» **Required work**
Pull out the lines from the one containing "Open the Windows Start button" through the one containing "click(22, 398)", both included, and copy them verbatim without the pictures.

::: Dataset entries

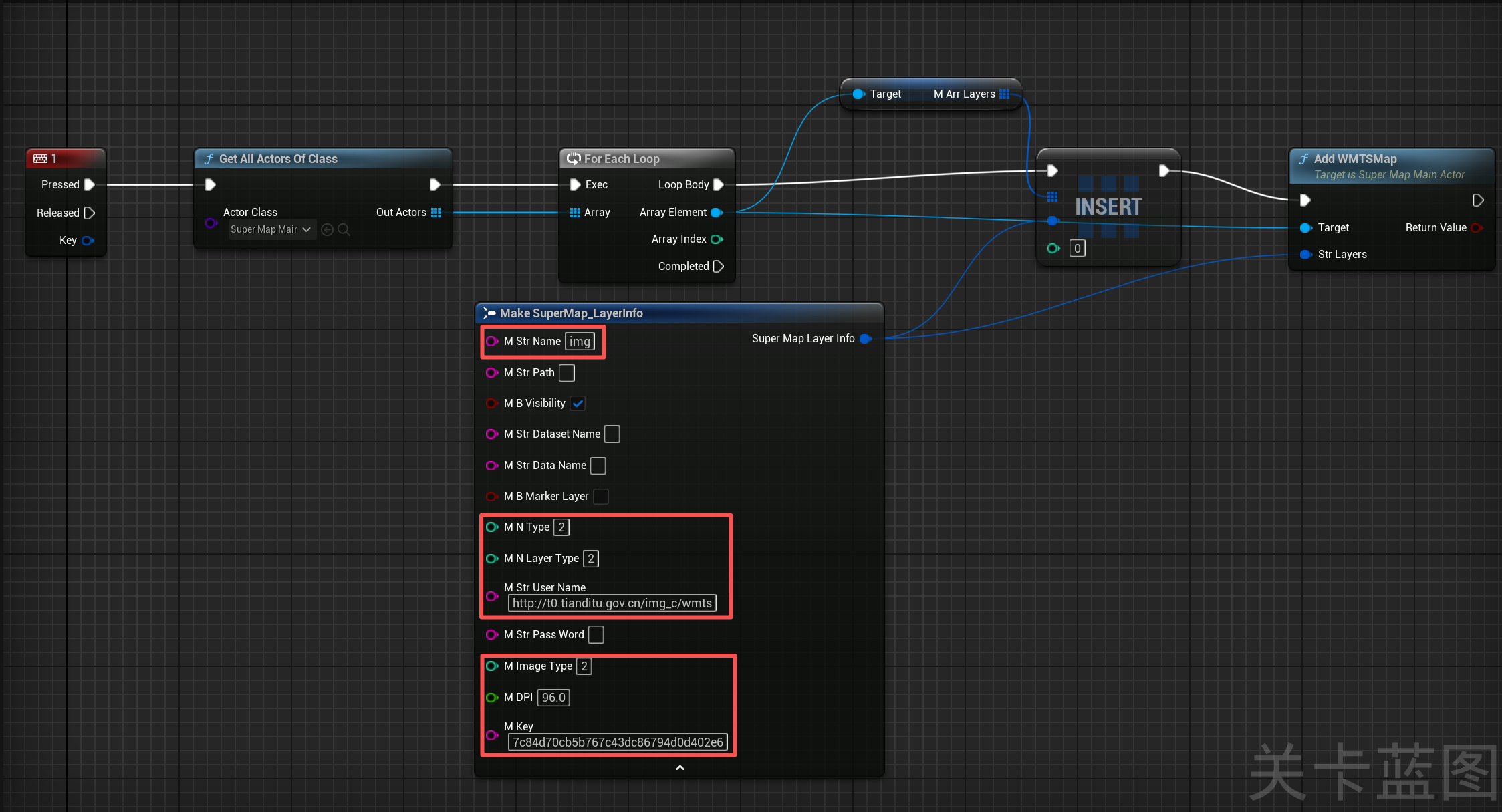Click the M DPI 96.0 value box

::::::
::: Dataset entries

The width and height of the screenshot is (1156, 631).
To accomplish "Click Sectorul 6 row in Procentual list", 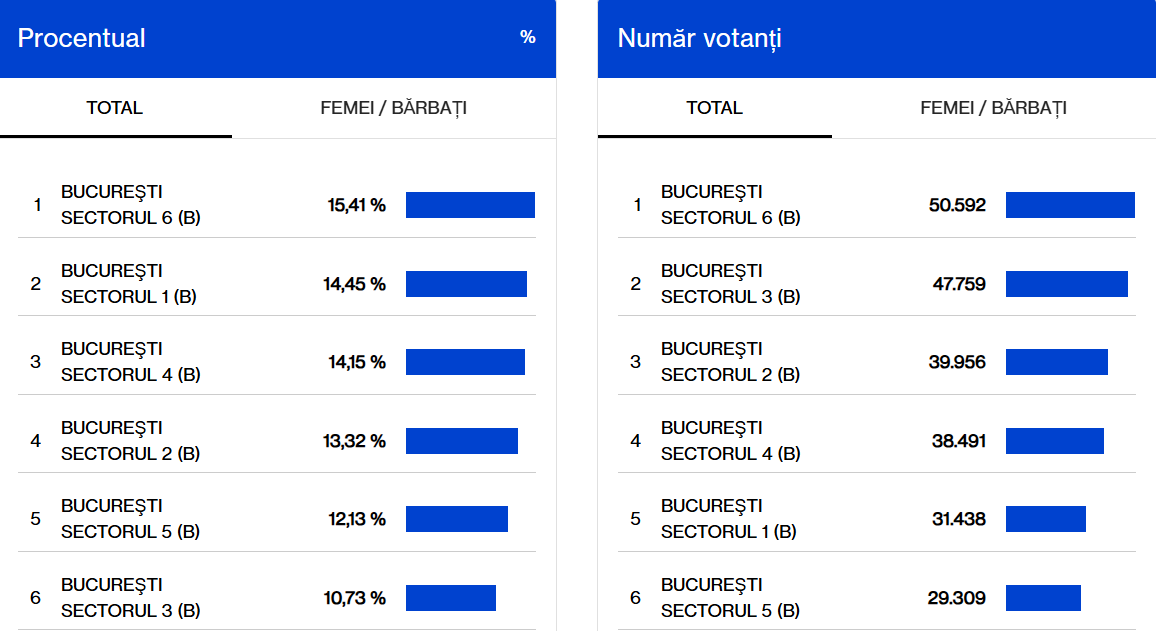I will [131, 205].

::::::
::: Dataset entries

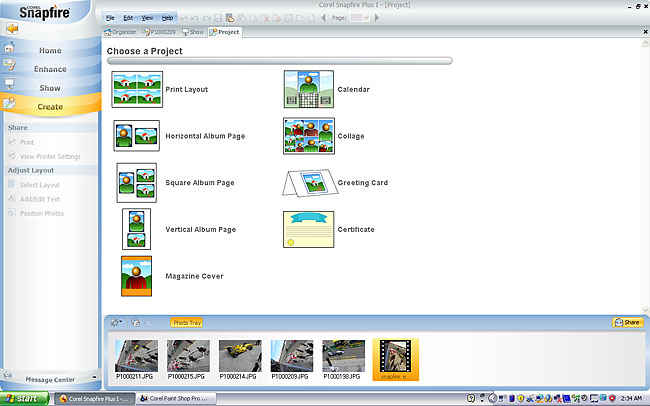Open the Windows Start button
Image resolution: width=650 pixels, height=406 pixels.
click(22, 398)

::::::

» **Exercise answer**
Open the Windows Start button
Image resolution: width=650 pixels, height=406 pixels.
click(22, 398)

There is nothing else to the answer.